Mitsotakis came to power promising to break with that past, but his premiership has extended it. The first major crack in his stage-managed image came in 2022, when the Predator spyware scandal blew open. Investigations showed hundreds of people — ordinary citizens, journalists, opposition figures, and even his own ministers, including reporter Thanasis Koukakis and PASOK leader Nikos Androulakis — under surveillance through a toxic mix of illegal spyware and “legal” wiretaps, just after he pulled the intelligence service under his direct control. The trail led straight to his office: his nephew and main fixer, Grigoris Dimitriadis, and the head of the National Intelligence Service resigned, but no political figures have been prosecuted, and the government hurriedly shut down the parliamentary inquiry in what the opposition called a staged whitewash.
[…]
The OPEKEPE scandal — named after the state agency that channels EU farm subsidies — exposed a subsidy system riddled with made-up agricultural projects: invented livestock numbers, banana plantations on Mount Olympus, olive groves in military airports, even grazing land stretching out into the sea. Billions in EU funds were routed through this machinery while auditors were pushed aside and agency heads who questioned irregularities were removed.

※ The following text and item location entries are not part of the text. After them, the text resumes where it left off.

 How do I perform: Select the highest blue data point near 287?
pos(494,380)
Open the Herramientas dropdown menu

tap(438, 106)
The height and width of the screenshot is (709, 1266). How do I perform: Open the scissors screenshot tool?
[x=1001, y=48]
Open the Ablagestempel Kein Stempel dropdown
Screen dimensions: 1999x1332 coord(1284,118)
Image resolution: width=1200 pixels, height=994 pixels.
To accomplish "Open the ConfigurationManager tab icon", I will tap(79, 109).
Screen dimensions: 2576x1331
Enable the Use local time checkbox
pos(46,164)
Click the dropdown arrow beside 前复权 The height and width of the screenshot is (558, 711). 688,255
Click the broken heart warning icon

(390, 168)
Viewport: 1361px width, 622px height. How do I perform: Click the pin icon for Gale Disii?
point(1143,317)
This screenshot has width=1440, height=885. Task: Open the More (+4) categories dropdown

A European investigation led by Kövesi’s office describes a systematic, organized fraud operation using OPEKEPE to siphon off Common Agricultural Policy (CAP) funds. Brussels has already hit Greece with a €392.2 million fine and a 5 percent cut to future farm subsidies for years of nonexistent oversight. Far from a handful of crafty villagers milking Brussels, the trail runs straight through the political class: New Democracy ministers and MPs, with especially thick clientelist webs in Crete — the same island flipped by the party in the June 2023 elections — as subsidy money washed through party-friendly intermediaries into safely fenced-off fiefdoms.